Wanted: Robin Hood
Can I begin with an assumption – that you know the tale of Robin Hood and his merry men, robbing the rich to feed the poor? Assumptions are generally things I avoid, but in this case I’ll embrace it.
As the story goes, most of us side with the unlawful do-gooder. I have yet to find a cheering squad for the Sheriff of Nottingham, and/or (cause really they represent the same evil) Prince John. Perhaps one exists, but primarily, we all follow Robin Hood’s shady antics with delight. Recently, Joshua and I consumed (delightedly I might add) all three seasons of the British TV Drama – Robin Hood.
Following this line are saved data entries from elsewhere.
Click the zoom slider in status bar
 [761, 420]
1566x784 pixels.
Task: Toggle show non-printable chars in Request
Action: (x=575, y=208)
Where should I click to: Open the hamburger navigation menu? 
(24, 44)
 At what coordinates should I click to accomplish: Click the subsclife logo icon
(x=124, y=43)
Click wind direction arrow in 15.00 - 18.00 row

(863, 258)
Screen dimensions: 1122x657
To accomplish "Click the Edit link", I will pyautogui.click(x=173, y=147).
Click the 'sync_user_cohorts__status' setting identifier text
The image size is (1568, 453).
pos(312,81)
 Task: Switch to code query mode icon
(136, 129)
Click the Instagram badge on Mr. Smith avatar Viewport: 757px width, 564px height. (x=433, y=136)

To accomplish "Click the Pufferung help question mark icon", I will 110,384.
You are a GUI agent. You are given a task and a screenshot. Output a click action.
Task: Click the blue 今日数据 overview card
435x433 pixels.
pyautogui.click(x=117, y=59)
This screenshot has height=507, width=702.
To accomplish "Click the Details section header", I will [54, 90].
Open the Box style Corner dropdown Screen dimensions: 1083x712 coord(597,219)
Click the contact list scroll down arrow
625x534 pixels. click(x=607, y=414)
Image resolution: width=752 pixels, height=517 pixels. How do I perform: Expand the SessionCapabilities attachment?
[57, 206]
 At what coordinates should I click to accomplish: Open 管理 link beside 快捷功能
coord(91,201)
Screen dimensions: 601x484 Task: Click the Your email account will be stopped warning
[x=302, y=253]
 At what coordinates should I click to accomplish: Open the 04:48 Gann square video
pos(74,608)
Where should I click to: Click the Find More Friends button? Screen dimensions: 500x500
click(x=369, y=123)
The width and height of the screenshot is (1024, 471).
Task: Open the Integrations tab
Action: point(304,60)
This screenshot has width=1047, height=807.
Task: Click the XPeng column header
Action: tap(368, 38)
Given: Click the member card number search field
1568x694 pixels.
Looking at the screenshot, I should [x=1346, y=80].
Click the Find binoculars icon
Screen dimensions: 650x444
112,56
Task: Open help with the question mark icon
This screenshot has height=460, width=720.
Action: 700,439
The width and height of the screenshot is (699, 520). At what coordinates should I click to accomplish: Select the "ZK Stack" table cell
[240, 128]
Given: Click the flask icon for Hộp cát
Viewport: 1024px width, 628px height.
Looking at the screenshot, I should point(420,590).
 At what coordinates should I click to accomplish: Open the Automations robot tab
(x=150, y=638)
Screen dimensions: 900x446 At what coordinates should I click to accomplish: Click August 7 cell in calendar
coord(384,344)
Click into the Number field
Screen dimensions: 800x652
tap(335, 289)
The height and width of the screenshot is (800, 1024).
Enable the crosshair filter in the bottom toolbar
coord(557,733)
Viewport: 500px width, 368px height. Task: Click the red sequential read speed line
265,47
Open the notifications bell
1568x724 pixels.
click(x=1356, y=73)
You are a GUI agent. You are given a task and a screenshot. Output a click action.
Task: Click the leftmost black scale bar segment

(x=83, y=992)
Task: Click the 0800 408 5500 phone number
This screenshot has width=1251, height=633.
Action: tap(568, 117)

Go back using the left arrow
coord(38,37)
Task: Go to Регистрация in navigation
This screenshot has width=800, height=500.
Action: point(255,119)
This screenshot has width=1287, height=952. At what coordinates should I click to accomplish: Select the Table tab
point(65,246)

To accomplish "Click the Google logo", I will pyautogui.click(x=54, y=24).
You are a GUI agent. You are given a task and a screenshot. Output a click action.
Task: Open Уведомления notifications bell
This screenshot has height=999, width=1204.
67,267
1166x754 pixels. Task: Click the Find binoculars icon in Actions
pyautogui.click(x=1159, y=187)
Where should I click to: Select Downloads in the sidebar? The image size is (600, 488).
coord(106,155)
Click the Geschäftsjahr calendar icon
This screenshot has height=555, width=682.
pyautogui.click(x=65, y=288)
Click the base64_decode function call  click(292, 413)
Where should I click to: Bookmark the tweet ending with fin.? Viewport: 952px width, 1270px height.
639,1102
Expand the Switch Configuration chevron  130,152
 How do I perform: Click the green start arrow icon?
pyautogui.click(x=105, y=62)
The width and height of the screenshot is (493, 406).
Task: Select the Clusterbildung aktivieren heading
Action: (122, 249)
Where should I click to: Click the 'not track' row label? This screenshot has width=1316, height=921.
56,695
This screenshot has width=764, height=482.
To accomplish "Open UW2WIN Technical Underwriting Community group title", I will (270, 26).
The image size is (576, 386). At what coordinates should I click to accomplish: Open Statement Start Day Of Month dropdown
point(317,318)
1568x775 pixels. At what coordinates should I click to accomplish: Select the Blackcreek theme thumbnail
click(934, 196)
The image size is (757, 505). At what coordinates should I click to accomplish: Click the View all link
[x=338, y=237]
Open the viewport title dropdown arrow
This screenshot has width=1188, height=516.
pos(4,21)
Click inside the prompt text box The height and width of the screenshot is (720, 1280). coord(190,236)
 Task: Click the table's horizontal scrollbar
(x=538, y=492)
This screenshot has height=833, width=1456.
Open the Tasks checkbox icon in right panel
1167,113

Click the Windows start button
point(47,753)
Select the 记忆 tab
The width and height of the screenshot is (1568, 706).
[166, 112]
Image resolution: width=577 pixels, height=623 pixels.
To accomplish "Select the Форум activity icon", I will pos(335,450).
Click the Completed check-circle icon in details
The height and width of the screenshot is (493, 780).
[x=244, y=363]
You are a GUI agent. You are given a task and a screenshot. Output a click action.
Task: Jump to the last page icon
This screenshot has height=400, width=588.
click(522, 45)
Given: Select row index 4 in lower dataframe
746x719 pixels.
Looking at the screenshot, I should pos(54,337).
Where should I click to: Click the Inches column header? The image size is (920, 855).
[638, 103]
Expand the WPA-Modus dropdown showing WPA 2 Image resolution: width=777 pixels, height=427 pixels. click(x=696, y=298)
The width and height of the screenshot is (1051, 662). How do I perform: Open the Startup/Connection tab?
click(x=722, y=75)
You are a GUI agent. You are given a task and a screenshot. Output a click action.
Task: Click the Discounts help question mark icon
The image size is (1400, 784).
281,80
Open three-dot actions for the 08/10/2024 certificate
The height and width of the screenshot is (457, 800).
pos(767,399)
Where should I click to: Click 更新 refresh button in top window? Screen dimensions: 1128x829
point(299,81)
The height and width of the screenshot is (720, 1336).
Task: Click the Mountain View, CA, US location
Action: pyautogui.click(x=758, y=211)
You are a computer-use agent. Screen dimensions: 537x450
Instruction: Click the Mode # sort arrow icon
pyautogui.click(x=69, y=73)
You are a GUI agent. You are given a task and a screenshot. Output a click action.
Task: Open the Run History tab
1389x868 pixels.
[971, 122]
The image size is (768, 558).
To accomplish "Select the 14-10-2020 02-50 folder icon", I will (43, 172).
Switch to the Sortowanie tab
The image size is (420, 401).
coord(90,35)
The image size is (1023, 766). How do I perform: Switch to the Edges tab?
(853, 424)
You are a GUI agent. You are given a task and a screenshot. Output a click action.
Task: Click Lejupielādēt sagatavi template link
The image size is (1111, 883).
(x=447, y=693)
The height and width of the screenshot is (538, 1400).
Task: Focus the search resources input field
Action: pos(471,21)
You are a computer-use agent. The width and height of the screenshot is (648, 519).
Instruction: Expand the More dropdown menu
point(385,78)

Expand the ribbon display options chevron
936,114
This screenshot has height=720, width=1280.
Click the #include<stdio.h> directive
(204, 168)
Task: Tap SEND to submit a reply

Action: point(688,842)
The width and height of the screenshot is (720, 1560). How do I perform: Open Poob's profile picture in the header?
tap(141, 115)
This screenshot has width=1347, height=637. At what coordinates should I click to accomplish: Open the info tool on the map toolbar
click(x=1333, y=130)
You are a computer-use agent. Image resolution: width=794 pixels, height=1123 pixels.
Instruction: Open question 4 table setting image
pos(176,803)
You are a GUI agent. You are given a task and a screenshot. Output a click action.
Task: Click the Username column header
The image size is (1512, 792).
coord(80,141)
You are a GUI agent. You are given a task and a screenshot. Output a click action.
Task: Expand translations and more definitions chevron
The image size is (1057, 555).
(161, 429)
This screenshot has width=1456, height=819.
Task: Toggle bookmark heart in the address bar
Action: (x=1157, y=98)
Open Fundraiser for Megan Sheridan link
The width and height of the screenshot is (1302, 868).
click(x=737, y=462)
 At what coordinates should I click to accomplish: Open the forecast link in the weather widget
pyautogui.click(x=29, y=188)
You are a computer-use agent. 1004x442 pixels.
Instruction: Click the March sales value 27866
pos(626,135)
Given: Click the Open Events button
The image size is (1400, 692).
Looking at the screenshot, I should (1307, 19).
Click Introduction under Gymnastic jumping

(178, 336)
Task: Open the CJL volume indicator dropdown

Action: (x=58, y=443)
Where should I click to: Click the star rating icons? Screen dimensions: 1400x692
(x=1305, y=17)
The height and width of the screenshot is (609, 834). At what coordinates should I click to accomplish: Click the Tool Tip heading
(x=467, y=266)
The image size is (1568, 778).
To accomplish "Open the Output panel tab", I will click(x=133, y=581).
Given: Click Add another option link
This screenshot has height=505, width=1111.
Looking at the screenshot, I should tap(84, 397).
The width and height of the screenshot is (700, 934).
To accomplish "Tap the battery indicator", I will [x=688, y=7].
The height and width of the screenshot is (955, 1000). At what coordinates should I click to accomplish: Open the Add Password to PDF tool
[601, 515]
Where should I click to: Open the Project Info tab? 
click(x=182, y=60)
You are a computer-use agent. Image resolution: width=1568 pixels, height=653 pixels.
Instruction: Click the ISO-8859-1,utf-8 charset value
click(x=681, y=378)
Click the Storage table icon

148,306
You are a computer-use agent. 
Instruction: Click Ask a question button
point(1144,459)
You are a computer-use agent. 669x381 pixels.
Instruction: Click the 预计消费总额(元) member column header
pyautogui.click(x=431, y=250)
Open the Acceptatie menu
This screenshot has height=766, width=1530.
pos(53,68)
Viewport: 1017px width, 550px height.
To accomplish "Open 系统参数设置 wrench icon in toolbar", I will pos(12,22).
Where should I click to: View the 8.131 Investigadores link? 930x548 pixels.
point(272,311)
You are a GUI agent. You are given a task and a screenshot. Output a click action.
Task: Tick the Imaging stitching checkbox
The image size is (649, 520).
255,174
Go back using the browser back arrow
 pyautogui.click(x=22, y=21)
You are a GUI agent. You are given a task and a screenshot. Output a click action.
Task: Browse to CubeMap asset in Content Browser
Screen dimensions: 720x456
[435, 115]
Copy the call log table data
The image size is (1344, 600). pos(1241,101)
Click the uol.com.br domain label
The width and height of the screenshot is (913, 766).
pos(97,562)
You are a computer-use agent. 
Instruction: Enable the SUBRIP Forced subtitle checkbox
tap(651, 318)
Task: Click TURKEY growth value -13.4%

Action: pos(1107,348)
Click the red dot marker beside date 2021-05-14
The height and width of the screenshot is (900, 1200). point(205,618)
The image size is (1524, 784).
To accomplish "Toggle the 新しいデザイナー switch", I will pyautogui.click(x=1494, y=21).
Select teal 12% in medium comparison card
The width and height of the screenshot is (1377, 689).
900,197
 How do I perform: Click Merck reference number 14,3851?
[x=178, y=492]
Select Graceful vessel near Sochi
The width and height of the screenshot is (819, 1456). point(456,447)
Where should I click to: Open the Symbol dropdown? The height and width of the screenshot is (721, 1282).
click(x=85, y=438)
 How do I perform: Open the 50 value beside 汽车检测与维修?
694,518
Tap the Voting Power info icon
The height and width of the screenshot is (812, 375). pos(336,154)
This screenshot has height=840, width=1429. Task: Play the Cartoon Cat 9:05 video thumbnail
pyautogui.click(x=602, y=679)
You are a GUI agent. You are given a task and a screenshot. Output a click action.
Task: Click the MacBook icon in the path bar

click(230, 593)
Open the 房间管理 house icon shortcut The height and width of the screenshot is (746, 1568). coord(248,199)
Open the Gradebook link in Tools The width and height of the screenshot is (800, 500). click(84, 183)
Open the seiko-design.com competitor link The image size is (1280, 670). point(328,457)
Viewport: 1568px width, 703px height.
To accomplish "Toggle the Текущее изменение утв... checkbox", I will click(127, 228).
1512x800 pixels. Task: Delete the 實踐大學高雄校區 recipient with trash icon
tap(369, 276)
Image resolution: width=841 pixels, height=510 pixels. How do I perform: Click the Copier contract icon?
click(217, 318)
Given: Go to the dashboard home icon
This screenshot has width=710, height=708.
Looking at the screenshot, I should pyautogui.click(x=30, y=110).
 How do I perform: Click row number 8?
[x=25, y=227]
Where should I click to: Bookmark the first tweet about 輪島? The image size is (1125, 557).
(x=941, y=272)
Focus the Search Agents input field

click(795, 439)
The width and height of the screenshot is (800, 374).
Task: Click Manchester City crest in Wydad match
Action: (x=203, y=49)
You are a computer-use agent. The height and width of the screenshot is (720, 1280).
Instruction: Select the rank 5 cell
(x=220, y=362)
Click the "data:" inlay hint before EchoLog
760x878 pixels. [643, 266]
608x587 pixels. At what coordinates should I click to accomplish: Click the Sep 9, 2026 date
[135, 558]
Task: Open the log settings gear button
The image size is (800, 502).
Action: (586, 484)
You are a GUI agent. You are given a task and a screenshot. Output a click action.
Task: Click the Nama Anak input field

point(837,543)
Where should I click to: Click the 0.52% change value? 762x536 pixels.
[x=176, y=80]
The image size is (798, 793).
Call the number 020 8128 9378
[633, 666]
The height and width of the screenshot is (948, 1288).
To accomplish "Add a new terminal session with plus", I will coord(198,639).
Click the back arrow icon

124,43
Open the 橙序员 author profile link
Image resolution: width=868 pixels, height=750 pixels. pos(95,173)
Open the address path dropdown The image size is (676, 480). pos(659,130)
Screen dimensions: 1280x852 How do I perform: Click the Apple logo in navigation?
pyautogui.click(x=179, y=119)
There were some interesting adaptations to the tale (at least for the first season the hooded anti-villian refused to allow any of his men to kill the Sheriff’s men – they were husbands and fathers simply “doing their jobs”), but I’m actually not going to review the series. I mention it to develop a context – why am I seeking a Robin Hood figure? Because I’ve recently finished the chapter on taxation in Joel McDurmon’s book: Restoring America One County at a Time.
Quite simply, Hood is the narrative’s opponent to the Sheriff, and here in America we have been under the Sheriff’s thumb for generations. Touted as a land of freedom, in all actuality, we are crippled by a greater taxation than that which caused our forefathers to rise up in revolution. And, in some of those cases, we are even less represented than they were.
True confession time. Prior to this book, I couldn’t have cared less about our taxes….and if I’m being honest, in some cases would have lauded taxes for the benefits they bring to me. Policemen, traffic lights, New Year’s fireworks displays – all good things. What I’m beginning to understand however is not that taxation is bad. It is that we in America are under the thumb of a “Sheriff system” which sees a need, problem, issue and immediately responds with – “levy a tax”. Sounds a bit like Prince John’s representative in Nottingham.
Which is why I’ve issued a warrant for Robin Hood, I’d like my money back – and more importantly, the freedom from taxation that accompanies it.